Hablando de hábitos lingüísticos, uno de los más
desconcertantes para un alemán es el empleo que hacen los españoles de las
palabrotas, también llamadas tacos. Lo cierto es que el taco no tiene el mismo
valor semántico en Alemania que en España. Si en Alemania llamar mentiroso a
alguien ya es un insulto intolerable, en España la gente se insulta de forma
habitual y luego todos siguen siendo tan amigos, pues, según el contexto, el
insulto puede ser una simple muletilla. De modo que si está usted en un bar
junto a un grupo de amigos y de pronto oye que uno le dice a otro: “Pero qué
hijo de puta eres” o “menudo cabronazo estás hecho”, no se preocupe: en ese
contexto el insulto no sólo no es una señal de que esas dos personas van a
enzarzarse en una violenta pelea, sino que probablemente se trata de una expresión
de cariño entre dos amigos que se adoran y son incapaces de hacerse daño el uno
al otro. Así, por ejemplo, la misma ciudadana alemana que se quejaba de la
impuntualidad de los españoles cuenta que al principio de llegar a España vivió
en un pueblecito de los Pirineos, en Cataluña, donde los hombres decían
continuamente me cago en Déu
(expresión catalana que significa me cago
en Dios), tanto en situaciones de malestar como de alegría. Un día en que
la alemana hacía de pastora y las vacas se le escaparon hacia la ermita, de
repente salió el cura y le preguntó “Què
fas aquí? (qué haces aquí), a lo que ella, que imitaba la forma de hablar
de los lugareños sin saber lo que significaba, contestó: “Me cago en Déu, que se m’escapen” (me cago en Dios, que se me
escapan), lo que dejó petrificado de horror al sacerdote no sólo por la
blasfemia, sino porque aunque renegar y decir tacos era una costumbre frecuente
entre los hombres, las mujeres no la practicaban jamás.
Es cierto que, en los últimos veinte años, España ha
dejado de ser un país pobre, atrasado y pintoresco, donde, para desesperación
de los alemanes, todo se hacía a última hora y de forma más o menos improvisada
y delirante. Sin embargo, los alemanes todavía se llevan algunas sorpresas
desagradables.

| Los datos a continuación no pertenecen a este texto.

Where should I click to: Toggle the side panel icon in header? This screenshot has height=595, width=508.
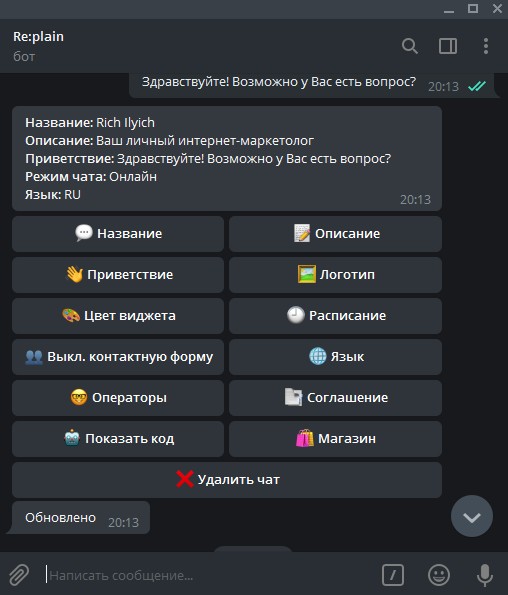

Cuando se alquila un piso conviene saber que, con raras
excepciones, el propietario no se ocupa demasiado de su cuidado y que, si el
piso es antiguo, a menudo los cables de la luz cuelgan por todas partes.
Tampoco es muy probable que el piso tenga calefacción, de modo que,
acostumbrados a las casas perfectamente equipadas contra el frío, algunos
alemanes tienen que venir a España para descubrir lo que es pasar frío de
verdad. Eso por no mencionar el hecho de que si en el piso se rompe una tubería
de principios del siglo pasado, en lugar de cambiar toda la instalación para
prevenir problemas futuros, lo más probable es que el dueño sólo mande cambiar
el trocito de tubería roto.
Que no se deje desanimar el lector por esta nutrida
lista de posibles conflictos. Los españoles, sobre todo los del sur, siguen
siendo alegres y vitales, como reza el tópico. Su alegría queda reflejada en la
forma de consumir bebidas alcohólicas. A diferencia de los alemanes, que
tienden a beber de forma más puntual y compulsiva, los españoles beben a todas
horas. Puede que no se emborrachen, pero beben sin prisas y sin pausas; horas
antes de las comidas, los bares ya están llenos de gente que toma el aperitivo.
Y, por la mañana temprano, los camareros no paran de servir los famosos
carajillos.
Por último, que los lectores acepten un último
consejo: si vienen a España, nunca tomen el sol sin antes haberse untado con un
buen protector solar. De lo contrario, seguirán inspirando miraditas burlonas y
chistes muy españoles sobre los alemanes que se ponen rojos como una gamba.